Saturday, February 20, 2010

koh lipe

The island life is chilled to the max - or perhaps to the 'min', as it were. We have been the first customers at Lek's Boomerang, a rustic and charming shack that is a bar on Sunrise Beach the opened on the 14th of Feb. It's interesting to watch the place literally being built around us by a team of enterprising, creative and friendly locals. We were treated like a part of the family by Lek, Chai and Tong and it felt good to be a part of, what I believe, are great beginnings. We all ate dinner together the one night around one big table by candlelight...

No bungalows as of yet (although it's purely my own speculation that there will ever be) so the four of us shared a cheerful blue and orange tent. This was fun for 5 nights, but Vin and I splurged a little for a bungalow on the sixth. Princess = me. So the tent was less than comfortable to say the least, but the atmosphere made it all worth it and, at 75B p/n each, it was the ultimate in budget traveller's accommodation.

Having arrived on Koh Lipe at the onset of Chinese New year accommodation was virtually impossible to find. Mental note: chart the local holidays before making travel plans! The "Maldives of Thailand" (as Lipe is known) are an awfully popular tourist destination and prices were rather inflated.

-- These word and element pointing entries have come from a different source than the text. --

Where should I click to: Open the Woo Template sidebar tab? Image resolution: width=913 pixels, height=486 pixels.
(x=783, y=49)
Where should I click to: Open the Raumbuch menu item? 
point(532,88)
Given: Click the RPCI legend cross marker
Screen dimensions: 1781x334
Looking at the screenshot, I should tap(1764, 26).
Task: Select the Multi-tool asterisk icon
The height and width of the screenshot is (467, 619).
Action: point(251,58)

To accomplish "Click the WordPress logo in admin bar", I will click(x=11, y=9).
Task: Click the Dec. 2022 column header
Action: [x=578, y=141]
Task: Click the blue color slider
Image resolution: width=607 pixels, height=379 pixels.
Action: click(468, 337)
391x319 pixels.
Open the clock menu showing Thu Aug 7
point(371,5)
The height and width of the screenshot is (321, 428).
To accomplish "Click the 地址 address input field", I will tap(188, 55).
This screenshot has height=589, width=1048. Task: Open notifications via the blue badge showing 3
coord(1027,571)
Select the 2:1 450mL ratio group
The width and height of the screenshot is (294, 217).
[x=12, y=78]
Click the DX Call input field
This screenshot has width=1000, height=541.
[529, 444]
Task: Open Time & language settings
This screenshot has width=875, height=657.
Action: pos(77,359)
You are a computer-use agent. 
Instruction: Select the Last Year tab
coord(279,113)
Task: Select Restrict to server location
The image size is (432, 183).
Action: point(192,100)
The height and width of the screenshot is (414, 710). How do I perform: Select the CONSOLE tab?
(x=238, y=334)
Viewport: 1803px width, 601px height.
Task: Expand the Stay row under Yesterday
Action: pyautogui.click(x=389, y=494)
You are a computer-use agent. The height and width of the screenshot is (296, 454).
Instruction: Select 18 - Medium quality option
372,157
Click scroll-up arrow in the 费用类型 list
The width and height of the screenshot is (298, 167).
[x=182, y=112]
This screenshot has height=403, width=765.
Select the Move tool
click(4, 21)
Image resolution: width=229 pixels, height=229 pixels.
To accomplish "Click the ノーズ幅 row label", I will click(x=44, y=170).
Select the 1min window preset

Luxury resorts are snapping up beachfront property at a rapid rate (right next door to us at Lek's loomed the laney "Idyllic Resort") which has resulted in overused water supplies, stressed sewerage systems and a lot of litter. Lipe used to be a part of the same national park that Taraotau belongs to but, as a result of the above-mentioned money hungry industry, it had prostituted itself to tourism and lost its marine reserve status.

What appears to have once been a teeming and abundant coral life population has been damaged, broken up and partially destroyed by long-tail boats and ignorant "pharangs" (Thai for white tourist) with no regard for the fact that what they're trampling over are not plants, but in fact living creatures. This made me feel really frustrated and sad and I think volunteering for coral reef restoration just jumped a few places on my list of jobs to consider.

Speaking of jobs, absolute inactivity has been our main activity, immobility our mode of transportation. Excluding an epic swim to a nearby island that Vin and I undertook, a few walks and some sandcastle building, we really didn't do anything on Lipe. Inactivity on such a grand scale is really beginning to get to me. I'm craving intellectual and creative stimulation and I think moving north towards Chaing Mai and finding some form of employment is high on my list at the moment.